DEA agents, police, firefighters and hazardous materials crews surrounded the firm's warehouse in Windgap for several hours Wednesday until the Attorney General's Office secured a warrant to search 15 black garbage bags they found in a Dumpster at the Windgap Industrial Park.

The firm, Nashville-based Ferguson Harbour, denied any wrongdoing yesterday.

... The DEA uses Ferguson Harbour's warehouse to dispose of waste from dismantled meth labs from across the Midwest and East Coast, Pittsburgh Hazardous Materials Unit Chief Russell Young said Wednesday.

Law enforcement sources told Narco News that seized marijuana also is taken to private facilities for incineration, but stress that DEA agents handle the transportation and security for those operations.

The DEA's recent announcement that it is now seeking commercial firms to "load, transport and unload 'multi-ton' shipments of seized marijuana en route to destruction" is not only a change of policy for DEA, as law enforcement sources point out, but it takes the drug-war privatization push to a whole new level that promises to bring us even more scandals down the road.
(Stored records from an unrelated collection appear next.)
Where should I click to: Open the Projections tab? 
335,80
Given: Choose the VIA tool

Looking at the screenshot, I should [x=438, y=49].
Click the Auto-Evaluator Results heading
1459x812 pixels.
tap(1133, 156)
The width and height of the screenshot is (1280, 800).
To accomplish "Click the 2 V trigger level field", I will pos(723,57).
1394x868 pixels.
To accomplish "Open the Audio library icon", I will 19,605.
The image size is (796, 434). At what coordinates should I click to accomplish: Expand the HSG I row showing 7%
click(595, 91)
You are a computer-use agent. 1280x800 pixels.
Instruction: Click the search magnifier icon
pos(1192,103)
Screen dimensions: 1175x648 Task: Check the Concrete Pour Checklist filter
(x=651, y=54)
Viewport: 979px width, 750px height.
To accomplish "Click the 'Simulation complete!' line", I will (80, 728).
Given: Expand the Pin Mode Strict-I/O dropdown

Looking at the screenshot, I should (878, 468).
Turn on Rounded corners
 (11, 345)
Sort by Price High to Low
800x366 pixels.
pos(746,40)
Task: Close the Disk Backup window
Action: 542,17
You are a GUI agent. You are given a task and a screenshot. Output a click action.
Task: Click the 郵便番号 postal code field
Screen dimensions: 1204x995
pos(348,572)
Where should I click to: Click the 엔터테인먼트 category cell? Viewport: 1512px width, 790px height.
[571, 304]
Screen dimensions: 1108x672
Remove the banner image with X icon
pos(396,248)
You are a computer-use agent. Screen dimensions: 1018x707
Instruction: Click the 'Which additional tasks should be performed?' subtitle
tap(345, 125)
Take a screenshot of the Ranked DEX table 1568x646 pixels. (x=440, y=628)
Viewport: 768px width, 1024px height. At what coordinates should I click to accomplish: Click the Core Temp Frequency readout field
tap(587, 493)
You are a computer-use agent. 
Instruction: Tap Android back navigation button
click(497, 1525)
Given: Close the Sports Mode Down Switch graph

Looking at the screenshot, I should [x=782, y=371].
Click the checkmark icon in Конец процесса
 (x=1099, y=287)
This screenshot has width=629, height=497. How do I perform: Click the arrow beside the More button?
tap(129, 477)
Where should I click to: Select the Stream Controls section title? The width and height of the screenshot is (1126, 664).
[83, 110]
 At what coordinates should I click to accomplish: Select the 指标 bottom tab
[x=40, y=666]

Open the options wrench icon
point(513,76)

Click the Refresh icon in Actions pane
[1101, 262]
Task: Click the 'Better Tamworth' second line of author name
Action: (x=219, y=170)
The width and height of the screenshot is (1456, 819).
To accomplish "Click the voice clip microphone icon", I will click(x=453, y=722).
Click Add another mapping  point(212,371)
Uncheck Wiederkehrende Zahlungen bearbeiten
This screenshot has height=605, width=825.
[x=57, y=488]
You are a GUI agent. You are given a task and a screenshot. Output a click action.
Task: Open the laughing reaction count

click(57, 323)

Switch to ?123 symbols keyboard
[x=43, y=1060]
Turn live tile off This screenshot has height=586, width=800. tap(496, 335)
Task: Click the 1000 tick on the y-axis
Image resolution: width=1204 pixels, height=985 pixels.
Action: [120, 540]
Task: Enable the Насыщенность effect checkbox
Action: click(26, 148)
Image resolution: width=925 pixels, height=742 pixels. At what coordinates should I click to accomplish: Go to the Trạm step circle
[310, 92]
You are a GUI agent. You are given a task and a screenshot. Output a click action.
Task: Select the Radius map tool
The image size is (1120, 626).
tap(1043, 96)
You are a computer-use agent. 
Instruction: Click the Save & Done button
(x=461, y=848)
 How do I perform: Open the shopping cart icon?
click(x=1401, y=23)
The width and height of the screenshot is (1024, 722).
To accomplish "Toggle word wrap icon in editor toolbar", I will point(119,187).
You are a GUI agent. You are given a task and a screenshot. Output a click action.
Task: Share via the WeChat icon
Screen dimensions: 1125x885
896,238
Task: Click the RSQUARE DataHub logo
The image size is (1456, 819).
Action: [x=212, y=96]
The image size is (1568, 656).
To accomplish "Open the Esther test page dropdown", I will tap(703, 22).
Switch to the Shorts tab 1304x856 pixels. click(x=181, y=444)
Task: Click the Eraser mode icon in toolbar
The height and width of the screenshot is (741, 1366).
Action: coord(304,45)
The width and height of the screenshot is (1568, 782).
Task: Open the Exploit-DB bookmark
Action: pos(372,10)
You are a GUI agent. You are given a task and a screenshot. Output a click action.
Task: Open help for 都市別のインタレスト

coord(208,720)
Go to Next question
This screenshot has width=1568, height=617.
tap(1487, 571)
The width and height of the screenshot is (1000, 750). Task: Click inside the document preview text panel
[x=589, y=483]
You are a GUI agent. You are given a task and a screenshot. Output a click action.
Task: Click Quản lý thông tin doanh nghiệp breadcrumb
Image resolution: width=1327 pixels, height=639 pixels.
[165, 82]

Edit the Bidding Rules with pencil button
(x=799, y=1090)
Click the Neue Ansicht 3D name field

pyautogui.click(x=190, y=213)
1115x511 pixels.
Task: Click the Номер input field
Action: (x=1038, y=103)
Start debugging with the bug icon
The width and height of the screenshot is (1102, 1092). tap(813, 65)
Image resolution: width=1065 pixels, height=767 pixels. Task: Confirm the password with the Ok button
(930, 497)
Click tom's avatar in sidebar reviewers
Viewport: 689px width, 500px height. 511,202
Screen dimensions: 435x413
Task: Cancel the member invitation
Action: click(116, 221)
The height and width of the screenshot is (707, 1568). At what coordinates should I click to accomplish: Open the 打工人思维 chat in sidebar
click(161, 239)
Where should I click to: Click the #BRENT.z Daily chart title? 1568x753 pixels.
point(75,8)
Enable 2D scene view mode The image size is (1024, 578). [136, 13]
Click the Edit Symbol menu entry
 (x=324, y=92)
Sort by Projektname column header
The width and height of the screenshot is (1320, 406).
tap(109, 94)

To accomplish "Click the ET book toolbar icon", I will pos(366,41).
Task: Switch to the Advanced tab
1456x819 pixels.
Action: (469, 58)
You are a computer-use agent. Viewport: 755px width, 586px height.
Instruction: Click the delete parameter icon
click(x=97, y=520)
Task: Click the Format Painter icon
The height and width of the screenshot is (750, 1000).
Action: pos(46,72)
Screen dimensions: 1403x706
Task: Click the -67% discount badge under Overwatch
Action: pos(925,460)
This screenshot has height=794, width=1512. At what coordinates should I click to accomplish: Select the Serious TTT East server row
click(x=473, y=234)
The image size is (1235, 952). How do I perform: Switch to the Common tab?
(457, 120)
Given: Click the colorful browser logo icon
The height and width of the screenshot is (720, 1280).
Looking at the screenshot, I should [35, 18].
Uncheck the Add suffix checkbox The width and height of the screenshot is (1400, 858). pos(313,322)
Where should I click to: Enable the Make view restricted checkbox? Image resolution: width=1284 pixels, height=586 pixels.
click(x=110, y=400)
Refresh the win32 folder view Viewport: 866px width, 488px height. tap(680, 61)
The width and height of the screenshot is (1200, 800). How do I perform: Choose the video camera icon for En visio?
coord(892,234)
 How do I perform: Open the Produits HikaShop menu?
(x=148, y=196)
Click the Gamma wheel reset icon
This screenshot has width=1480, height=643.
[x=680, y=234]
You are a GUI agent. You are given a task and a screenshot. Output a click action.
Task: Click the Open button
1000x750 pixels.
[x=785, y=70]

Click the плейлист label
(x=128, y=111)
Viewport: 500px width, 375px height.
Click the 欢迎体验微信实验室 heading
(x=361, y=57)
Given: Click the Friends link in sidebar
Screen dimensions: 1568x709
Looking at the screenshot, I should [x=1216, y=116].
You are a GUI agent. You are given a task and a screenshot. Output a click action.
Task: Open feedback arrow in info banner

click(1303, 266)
More from the Tribune-Review:

... The chemicals used to make methamphetamine are combustible when mixed together and also can cause pollution if they seep into the ground.

Whoa, Nelly!

Wow!  Hey, do you know if there's going to be a competitive bidding process on this?  Because I'm totally confident that I can get a few guys together who would be more than happy to do it for free.  My '91 Civic security/follow vehicle still gets great mileage and seats four comfortably, plus, the stereo works great!  It's sounds especially good cranking up the Floyd when you're hotboxing with all the windows rolled up.  Heck, we could even take over the incineration process, saving the taxpayers millions!  I already have a small incineration operation going - just maybe a quarter-ounce a month (hey, I'm not in my twenties anymore, okay?), but with a little networking, I envision a national "incineration co-op" really taking off!